• [Task details] Copy out all lines from the entries below in which "marker" occurs.

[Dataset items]

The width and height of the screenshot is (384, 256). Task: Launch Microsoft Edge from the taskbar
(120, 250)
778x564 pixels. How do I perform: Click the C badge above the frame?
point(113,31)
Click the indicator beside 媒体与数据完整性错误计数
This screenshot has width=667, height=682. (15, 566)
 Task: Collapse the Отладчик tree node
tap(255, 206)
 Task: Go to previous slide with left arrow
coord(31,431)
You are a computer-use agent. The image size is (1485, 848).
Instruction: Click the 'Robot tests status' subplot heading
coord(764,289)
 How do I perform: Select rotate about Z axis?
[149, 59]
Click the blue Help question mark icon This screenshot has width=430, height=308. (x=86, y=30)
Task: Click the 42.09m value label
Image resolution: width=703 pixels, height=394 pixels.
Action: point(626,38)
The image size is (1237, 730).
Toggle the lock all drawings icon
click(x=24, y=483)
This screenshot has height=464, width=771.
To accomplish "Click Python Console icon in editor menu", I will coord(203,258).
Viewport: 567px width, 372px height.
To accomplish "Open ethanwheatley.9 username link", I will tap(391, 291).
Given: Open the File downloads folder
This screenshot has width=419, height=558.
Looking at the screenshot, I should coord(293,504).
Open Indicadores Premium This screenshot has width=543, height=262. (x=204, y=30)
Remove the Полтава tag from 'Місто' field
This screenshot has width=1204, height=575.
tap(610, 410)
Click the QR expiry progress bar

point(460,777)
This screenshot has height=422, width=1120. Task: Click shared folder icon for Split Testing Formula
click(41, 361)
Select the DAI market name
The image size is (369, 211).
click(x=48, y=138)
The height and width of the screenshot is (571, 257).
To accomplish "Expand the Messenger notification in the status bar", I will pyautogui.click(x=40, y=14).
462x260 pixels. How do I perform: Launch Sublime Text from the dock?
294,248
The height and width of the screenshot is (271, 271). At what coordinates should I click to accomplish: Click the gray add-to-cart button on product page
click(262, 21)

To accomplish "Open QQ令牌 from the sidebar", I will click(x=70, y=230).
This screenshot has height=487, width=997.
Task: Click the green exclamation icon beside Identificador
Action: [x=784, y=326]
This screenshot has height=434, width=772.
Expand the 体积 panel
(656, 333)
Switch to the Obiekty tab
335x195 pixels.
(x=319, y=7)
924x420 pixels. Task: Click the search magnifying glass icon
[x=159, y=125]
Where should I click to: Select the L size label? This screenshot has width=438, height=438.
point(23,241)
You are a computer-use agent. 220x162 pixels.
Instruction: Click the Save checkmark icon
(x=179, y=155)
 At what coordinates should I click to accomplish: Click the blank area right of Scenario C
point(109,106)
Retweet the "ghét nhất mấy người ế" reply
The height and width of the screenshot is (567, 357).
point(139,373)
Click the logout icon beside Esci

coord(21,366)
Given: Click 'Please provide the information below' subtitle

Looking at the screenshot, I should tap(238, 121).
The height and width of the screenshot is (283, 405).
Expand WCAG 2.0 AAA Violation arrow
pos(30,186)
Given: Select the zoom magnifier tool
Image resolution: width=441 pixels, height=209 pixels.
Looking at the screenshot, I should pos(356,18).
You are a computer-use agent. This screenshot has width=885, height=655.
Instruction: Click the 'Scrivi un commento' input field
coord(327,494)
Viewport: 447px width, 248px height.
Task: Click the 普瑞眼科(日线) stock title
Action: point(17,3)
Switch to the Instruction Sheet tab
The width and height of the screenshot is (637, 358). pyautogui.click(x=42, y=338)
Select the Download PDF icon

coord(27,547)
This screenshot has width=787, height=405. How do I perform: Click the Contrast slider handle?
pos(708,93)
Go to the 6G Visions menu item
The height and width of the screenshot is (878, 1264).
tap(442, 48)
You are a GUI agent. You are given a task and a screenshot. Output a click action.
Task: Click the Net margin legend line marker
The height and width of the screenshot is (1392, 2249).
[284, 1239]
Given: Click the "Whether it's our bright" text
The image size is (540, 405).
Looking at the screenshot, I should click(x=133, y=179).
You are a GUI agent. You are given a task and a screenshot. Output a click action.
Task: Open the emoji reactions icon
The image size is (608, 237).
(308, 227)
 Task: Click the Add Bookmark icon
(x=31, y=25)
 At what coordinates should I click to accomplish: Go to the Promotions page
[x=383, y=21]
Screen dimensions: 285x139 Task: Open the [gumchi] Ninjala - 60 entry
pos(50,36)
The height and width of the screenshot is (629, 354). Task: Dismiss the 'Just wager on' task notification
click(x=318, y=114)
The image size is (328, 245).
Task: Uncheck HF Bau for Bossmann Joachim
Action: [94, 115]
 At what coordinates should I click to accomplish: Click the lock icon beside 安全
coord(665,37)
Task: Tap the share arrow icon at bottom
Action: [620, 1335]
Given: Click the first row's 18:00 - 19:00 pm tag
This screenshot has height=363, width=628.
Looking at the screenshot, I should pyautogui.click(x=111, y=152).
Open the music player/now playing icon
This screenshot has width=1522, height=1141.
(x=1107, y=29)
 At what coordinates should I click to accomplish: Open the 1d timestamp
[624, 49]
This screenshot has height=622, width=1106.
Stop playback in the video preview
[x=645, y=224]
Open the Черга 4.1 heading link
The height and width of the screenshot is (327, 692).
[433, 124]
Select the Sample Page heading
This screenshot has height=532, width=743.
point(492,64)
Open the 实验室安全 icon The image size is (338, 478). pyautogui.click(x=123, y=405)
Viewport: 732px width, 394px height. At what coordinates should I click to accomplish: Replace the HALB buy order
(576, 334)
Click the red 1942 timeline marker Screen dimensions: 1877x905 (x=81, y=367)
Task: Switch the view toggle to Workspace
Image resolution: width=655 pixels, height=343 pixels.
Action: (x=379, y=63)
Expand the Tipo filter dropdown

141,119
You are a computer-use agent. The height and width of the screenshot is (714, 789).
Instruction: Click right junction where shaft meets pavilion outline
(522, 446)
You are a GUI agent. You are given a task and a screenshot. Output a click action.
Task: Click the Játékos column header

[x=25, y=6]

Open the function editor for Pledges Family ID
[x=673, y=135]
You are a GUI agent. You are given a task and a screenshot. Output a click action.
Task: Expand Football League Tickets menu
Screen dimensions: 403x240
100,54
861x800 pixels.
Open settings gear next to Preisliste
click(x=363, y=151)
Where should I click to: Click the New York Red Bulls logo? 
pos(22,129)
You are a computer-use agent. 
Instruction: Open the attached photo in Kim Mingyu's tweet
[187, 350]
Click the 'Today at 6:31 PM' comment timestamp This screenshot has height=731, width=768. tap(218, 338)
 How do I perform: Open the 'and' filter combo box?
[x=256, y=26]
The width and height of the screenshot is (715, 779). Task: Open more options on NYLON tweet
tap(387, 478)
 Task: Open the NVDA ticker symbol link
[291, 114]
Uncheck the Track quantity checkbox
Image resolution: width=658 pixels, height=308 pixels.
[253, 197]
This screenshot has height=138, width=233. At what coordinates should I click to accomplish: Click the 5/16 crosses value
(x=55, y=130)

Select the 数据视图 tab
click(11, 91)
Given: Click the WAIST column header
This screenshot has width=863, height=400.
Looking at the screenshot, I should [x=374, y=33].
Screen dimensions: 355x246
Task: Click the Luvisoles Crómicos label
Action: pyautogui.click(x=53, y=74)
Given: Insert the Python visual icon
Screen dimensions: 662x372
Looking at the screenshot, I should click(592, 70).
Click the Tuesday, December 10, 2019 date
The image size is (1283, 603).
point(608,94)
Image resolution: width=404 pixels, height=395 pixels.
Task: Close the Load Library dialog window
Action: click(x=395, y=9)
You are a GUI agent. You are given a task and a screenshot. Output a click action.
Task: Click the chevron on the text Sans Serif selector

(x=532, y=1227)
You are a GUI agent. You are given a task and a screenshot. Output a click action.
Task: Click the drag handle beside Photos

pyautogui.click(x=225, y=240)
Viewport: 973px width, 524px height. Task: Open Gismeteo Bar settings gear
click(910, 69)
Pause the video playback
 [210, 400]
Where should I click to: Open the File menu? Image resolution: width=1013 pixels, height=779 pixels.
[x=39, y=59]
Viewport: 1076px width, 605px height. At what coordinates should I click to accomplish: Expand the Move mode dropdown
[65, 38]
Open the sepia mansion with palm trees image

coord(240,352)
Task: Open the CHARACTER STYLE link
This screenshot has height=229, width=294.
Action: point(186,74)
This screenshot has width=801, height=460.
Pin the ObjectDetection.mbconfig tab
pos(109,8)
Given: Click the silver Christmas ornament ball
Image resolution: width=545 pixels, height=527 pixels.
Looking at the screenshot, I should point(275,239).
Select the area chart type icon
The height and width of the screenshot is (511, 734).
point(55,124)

• [Written solution]
Task: Click the Net margin legend line marker
Click the red 1942 timeline marker Screen dimensions: 1877x905 (x=81, y=367)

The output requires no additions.